Tuesday, June 23, 2026

New Paper Published: "Aidification of the Self" – Rethinking Machine Consciousness Through Human-Robot 'Between-ness'

I am pleased to share that my latest paper has been published in Neuroscience of Consciousness as part of the Special Issue on "Aware and Alive: Embodied and Phenomenological Perspectives on Consciousness."

Rather than seeking a "self" within the internal mechanisms of an isolated machine, this paper argues that authentic self-consciousness is an emergent quality of the Aida (間)—the relational "in-between" shared among interacting agents. To shift the paradigm from solitary processing to shared reality, I propose the principle of "Aidification."

Here are the key points:

  • The Limits of "Spoken Speech": Current humanoid robots merely simulate communication by statistically reproducing ready-made linguistic patterns ("spoken speech") without an underlying physical "felt sense" or subjective center.

  • Rethinking Symbol Grounding: True referential grounding cannot be achieved in isolation; it requires finding a semantic position within language and anchoring it through communicative interaction in a shared world.

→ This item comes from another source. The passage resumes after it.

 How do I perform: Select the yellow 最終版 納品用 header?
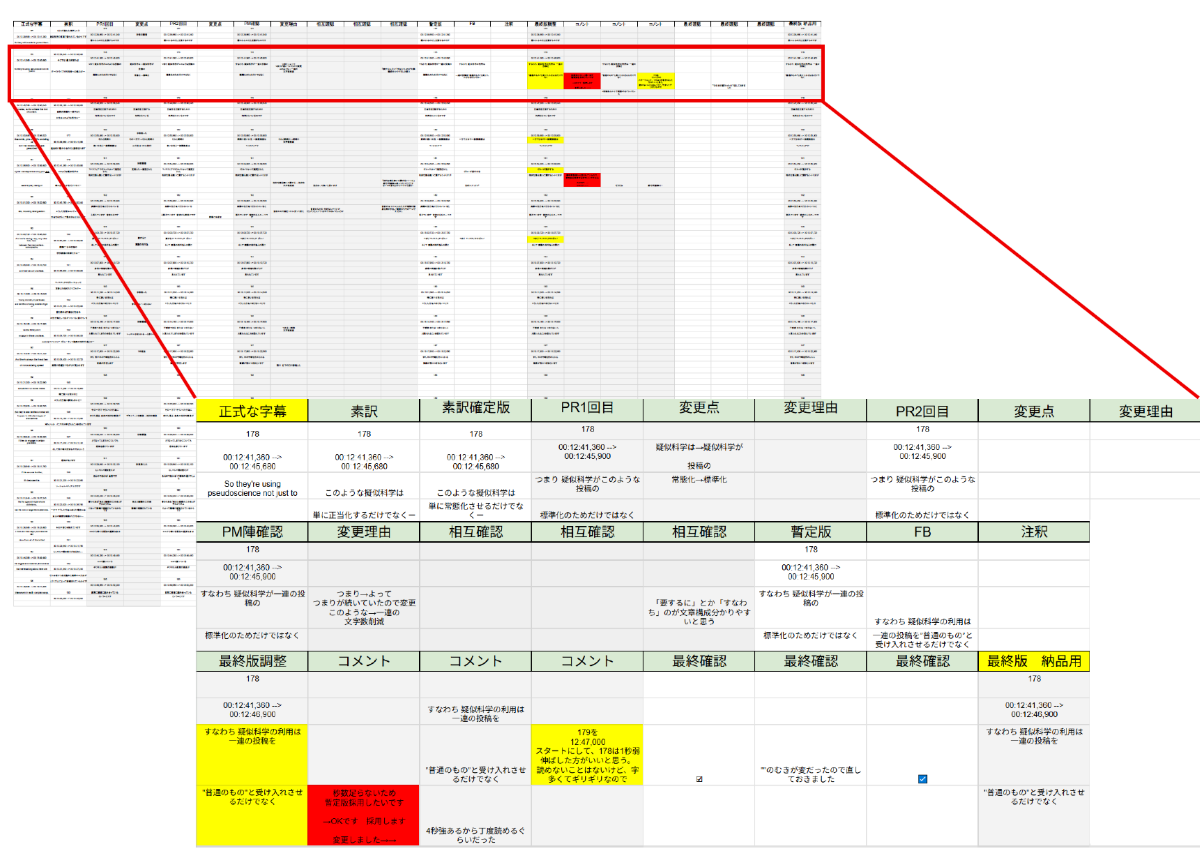[1034, 661]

  • The Trajectory from Hand to Face: While hands are visible instruments of action, the face is a phenomenological blind spot that requires the "gaze of the Other" to be fully integrated into the self-image as an object ("Me").

  • Language as a "Cane for Thought": Much like a blind man's cane extends the body, language serves as a tool to navigate meaning space, where interactional resistance forces the system to reflexively model its own presence.

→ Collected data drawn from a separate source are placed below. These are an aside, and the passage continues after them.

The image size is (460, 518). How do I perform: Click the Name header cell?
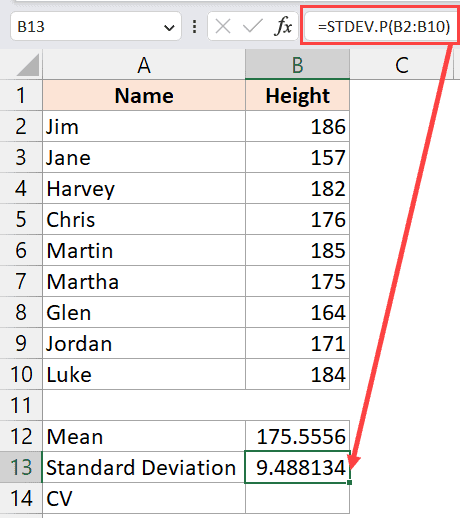click(144, 95)
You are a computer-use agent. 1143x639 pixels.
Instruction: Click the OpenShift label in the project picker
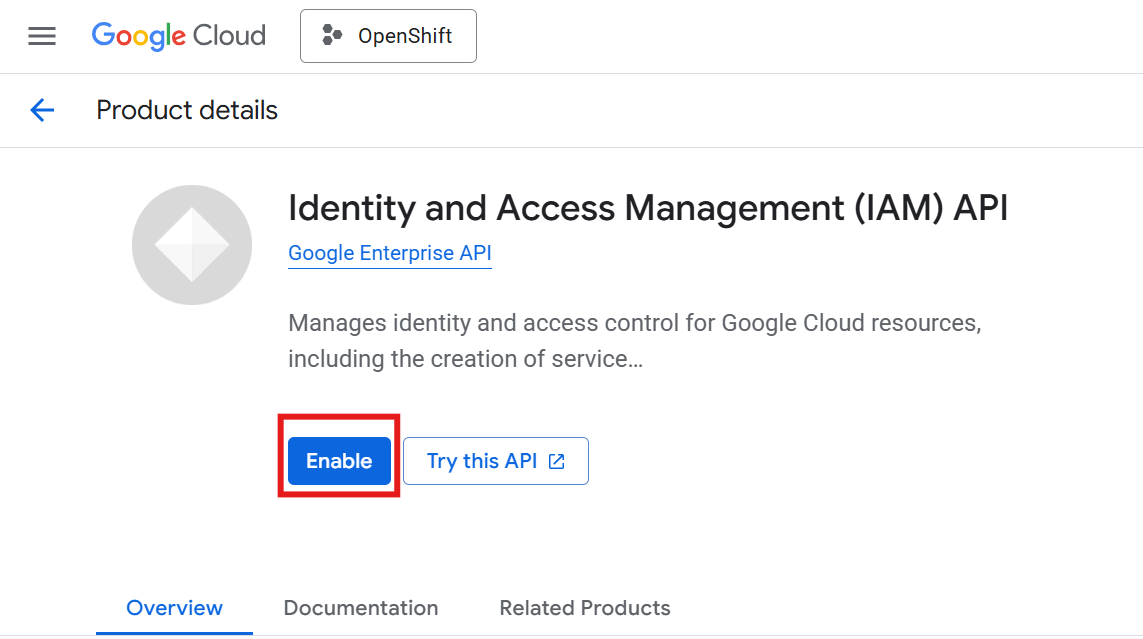coord(405,36)
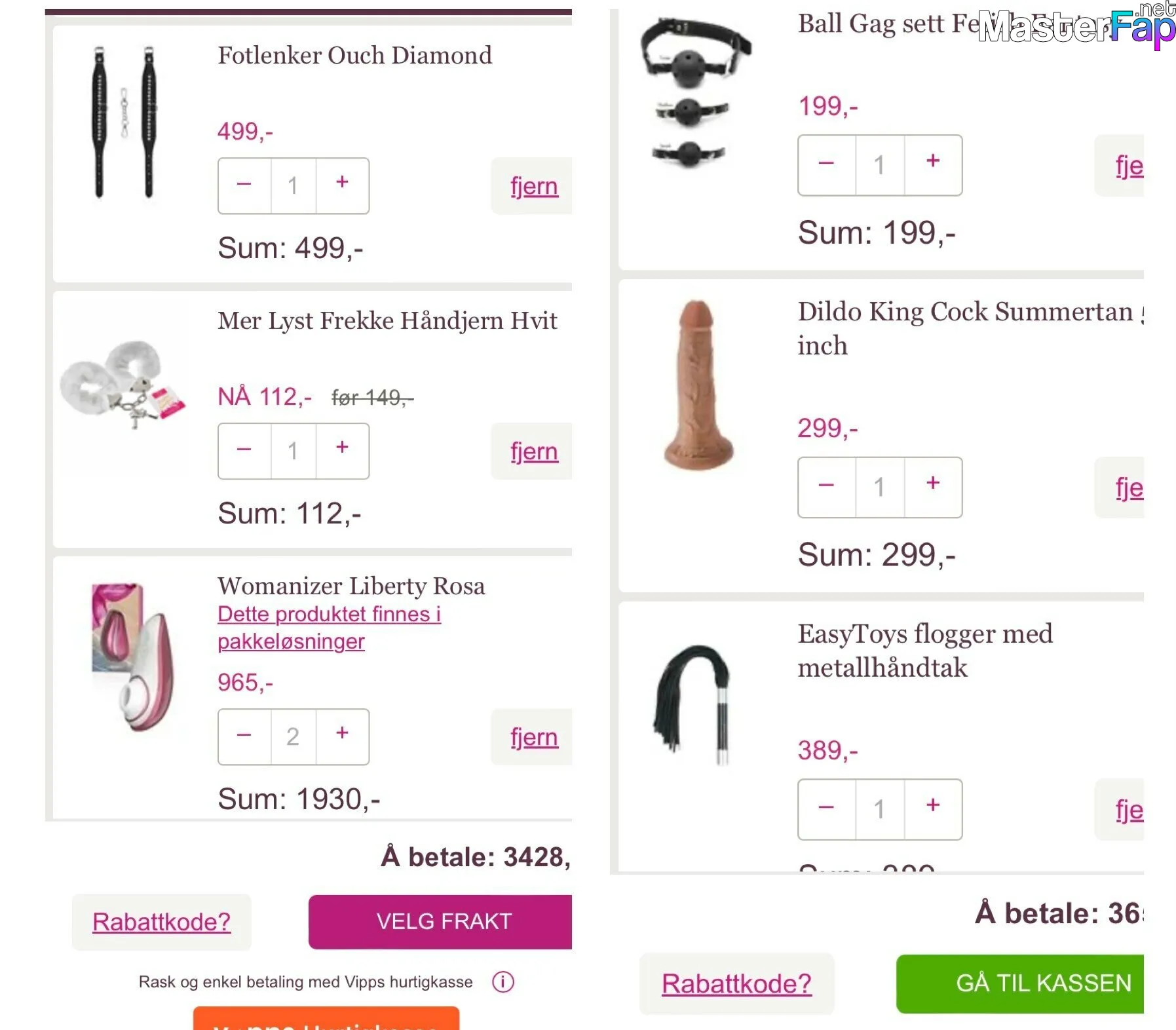Remove Fotlenker Ouch Diamond via fjern
This screenshot has width=1176, height=1030.
click(x=534, y=186)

  • Toward Symbiotic Intelligence: Aidification redefines intelligence as a quality that flourishes between humans and machines, rooted in the real-time co-creation of a shared, dynamic reality.

The full article is open access and can be retrieved here:

https://doi.org/10.1093/nc/niag032

Full Citation: Tanaka, S. (2026). Aidification of the self: a phenomenological approach to machine consciousness through human-robot 'between-ness'. Neuroscience of Consciousness, 2026(1), niag032.